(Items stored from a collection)
[start]
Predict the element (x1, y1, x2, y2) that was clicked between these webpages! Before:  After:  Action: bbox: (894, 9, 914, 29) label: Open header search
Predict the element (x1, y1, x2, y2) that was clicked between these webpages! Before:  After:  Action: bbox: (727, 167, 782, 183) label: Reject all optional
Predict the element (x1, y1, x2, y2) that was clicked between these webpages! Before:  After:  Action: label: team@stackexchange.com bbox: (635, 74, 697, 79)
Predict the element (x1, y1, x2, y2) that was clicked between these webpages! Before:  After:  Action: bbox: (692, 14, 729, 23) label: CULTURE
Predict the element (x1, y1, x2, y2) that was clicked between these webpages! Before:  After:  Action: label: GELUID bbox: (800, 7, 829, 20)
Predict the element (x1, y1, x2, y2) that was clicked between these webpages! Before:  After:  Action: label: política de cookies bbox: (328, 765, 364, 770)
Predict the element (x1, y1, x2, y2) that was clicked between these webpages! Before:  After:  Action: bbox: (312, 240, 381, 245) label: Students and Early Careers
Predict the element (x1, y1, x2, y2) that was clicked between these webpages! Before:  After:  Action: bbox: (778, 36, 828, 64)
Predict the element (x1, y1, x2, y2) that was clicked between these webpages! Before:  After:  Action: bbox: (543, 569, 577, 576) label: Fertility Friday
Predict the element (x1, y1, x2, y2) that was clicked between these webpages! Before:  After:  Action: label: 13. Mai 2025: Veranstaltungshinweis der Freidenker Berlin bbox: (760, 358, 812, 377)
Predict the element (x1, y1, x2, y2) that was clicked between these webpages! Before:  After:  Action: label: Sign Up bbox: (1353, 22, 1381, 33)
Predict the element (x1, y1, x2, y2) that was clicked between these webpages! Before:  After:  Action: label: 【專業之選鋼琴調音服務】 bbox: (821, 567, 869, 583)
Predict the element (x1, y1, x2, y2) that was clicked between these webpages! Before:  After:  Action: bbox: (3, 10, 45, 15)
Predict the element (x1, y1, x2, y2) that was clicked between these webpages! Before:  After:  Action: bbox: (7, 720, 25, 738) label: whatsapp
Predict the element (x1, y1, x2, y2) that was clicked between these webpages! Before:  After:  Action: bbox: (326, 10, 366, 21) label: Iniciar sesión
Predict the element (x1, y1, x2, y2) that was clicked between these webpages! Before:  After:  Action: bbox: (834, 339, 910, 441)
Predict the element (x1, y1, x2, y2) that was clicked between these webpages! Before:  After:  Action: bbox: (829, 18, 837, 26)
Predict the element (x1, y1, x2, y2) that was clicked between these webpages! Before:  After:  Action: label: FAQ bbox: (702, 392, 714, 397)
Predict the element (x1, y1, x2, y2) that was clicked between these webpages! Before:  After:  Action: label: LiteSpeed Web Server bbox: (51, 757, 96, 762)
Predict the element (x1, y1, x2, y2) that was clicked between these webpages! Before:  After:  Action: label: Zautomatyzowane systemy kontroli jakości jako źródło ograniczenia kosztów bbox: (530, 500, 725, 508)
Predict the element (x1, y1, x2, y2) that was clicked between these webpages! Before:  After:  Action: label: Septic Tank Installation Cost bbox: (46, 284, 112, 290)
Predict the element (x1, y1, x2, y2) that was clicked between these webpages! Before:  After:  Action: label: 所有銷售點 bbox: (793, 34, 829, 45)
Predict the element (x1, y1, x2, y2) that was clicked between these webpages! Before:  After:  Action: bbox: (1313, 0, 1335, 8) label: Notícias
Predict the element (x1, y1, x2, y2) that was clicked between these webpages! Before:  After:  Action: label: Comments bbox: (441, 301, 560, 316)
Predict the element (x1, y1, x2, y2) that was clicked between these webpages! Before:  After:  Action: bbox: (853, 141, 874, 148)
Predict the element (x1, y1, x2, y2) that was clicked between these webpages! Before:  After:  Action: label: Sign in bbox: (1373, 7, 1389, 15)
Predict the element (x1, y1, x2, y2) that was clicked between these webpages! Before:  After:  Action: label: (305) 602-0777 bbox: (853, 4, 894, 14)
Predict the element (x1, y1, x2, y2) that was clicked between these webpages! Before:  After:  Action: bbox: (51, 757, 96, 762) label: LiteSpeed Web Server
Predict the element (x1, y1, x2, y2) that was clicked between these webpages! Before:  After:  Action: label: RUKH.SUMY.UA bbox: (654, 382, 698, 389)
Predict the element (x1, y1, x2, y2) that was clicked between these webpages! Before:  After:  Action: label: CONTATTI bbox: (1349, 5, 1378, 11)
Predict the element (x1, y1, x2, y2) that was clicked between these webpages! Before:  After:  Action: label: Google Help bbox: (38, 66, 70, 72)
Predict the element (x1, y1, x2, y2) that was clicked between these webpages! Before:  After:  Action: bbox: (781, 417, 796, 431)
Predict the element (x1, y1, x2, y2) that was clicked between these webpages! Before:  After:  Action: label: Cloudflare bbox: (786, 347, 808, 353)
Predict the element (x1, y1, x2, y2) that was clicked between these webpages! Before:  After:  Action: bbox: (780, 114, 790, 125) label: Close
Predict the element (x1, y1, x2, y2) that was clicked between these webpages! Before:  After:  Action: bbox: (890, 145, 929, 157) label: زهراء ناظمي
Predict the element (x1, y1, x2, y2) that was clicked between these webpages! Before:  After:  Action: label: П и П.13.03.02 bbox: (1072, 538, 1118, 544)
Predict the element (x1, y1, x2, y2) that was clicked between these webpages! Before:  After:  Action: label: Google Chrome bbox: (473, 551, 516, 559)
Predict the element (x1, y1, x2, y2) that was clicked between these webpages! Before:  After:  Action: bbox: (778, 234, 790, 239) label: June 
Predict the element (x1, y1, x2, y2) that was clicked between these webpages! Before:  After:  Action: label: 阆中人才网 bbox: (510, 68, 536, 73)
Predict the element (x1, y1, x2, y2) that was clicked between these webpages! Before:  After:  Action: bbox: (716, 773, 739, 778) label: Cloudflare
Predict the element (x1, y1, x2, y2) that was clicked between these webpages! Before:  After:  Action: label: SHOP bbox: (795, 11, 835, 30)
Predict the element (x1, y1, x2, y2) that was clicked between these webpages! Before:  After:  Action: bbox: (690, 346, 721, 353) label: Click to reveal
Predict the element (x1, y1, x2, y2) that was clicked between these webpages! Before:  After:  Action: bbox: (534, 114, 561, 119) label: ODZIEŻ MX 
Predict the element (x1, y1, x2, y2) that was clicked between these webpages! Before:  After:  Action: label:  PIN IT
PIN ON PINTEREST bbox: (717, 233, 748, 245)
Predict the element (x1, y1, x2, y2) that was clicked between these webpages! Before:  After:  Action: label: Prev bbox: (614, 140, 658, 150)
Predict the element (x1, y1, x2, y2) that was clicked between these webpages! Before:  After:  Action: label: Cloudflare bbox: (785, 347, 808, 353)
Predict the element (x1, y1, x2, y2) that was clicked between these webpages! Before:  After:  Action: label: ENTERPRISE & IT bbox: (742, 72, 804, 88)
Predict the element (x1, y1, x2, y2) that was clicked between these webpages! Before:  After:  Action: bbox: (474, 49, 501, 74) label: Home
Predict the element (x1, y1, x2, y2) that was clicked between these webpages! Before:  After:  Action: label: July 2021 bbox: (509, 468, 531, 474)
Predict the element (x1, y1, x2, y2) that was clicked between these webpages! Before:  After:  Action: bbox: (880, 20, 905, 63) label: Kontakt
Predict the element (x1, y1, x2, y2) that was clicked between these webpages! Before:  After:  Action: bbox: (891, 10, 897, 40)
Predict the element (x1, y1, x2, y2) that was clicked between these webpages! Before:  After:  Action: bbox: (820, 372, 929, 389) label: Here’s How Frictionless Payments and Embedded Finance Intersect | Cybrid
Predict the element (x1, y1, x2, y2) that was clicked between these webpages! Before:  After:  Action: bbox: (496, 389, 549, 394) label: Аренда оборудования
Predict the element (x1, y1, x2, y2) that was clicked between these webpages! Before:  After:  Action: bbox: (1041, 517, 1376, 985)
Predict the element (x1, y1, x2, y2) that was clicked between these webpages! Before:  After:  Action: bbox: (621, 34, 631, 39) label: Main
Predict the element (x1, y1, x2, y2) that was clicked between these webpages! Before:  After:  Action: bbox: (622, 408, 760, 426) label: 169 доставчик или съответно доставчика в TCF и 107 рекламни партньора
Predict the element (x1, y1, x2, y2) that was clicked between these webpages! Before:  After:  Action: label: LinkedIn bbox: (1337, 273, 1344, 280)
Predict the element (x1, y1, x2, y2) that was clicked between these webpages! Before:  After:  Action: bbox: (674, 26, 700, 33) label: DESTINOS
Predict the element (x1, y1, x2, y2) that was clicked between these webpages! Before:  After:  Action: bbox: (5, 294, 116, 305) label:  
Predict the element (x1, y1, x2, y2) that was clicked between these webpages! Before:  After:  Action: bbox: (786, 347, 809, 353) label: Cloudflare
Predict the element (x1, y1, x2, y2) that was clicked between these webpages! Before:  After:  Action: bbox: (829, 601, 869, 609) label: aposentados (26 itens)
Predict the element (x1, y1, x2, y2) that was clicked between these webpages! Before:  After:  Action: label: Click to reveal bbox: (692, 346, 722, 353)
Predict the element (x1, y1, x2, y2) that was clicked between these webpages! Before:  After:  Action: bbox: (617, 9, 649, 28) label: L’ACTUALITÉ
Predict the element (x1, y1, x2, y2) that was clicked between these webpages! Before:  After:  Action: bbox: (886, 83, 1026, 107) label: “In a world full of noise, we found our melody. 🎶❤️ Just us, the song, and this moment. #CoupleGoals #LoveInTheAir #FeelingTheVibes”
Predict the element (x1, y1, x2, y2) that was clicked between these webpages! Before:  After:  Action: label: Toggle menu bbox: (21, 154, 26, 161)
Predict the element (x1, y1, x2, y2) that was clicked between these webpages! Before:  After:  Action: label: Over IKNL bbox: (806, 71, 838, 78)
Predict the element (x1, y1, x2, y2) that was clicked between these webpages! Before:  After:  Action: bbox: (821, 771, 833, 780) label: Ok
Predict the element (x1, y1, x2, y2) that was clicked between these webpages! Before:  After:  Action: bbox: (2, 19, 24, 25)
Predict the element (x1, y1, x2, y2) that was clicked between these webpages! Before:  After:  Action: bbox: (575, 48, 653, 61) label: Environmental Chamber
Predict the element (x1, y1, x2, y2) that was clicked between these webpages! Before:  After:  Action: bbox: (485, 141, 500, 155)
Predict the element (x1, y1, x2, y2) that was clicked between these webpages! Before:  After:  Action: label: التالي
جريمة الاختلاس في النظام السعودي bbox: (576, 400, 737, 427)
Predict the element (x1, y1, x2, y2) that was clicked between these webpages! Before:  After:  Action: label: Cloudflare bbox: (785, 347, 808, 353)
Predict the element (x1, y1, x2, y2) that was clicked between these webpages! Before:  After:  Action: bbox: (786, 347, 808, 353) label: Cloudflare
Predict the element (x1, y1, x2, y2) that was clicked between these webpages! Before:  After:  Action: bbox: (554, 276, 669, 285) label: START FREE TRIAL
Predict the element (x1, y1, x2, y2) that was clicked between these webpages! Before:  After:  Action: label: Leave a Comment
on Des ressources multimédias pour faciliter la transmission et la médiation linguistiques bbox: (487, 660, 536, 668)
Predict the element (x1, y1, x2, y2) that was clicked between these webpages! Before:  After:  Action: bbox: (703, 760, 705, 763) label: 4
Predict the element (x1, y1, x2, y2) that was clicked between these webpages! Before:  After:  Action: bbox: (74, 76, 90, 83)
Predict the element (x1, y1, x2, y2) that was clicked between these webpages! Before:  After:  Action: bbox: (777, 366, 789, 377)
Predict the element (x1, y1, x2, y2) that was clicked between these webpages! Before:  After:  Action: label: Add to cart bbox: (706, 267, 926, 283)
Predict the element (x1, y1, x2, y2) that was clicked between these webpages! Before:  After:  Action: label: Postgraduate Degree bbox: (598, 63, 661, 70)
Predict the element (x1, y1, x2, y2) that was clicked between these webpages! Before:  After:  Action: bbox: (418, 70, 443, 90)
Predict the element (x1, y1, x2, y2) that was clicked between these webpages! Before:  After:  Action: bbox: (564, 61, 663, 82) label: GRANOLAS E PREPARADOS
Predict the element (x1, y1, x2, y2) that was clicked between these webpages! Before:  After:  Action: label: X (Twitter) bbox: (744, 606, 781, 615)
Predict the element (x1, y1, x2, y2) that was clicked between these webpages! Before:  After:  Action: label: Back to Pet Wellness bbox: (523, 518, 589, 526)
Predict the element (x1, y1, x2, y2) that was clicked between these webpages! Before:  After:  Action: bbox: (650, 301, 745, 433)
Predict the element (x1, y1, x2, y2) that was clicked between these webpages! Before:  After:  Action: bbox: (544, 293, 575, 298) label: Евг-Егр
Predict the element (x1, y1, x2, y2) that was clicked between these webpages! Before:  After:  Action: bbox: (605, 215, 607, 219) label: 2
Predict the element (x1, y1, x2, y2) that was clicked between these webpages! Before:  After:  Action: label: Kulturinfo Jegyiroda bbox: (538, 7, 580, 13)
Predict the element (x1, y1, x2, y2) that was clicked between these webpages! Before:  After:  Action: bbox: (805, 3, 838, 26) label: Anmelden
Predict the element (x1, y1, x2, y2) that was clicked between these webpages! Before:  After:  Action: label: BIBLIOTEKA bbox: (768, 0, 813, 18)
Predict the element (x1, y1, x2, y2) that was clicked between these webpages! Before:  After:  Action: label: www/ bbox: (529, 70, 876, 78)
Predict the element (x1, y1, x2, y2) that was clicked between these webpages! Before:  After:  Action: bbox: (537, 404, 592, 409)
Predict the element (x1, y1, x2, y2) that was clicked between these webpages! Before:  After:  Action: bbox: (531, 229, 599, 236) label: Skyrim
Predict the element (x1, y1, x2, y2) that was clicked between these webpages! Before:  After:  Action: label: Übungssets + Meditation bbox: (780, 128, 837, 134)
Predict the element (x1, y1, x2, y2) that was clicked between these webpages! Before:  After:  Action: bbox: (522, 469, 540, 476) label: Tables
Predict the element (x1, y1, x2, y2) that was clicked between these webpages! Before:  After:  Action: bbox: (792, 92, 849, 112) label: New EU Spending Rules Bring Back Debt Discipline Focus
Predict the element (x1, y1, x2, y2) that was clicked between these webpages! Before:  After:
[end]
§ Exercise instructions: Copy the listing word for word, from the line that holds "294, 116, 305)" through the line that holds "346, 722, 353)", including both of those lines.

§ Task solution:
Predict the element (x1, y1, x2, y2) that was clicked between these webpages! Before:  After:  Action: bbox: (5, 294, 116, 305) label:  
Predict the element (x1, y1, x2, y2) that was clicked between these webpages! Before:  After:  Action: bbox: (786, 347, 809, 353) label: Cloudflare
Predict the element (x1, y1, x2, y2) that was clicked between these webpages! Before:  After:  Action: bbox: (829, 601, 869, 609) label: aposentados (26 itens)
Predict the element (x1, y1, x2, y2) that was clicked between these webpages! Before:  After:  Action: label: Click to reveal bbox: (692, 346, 722, 353)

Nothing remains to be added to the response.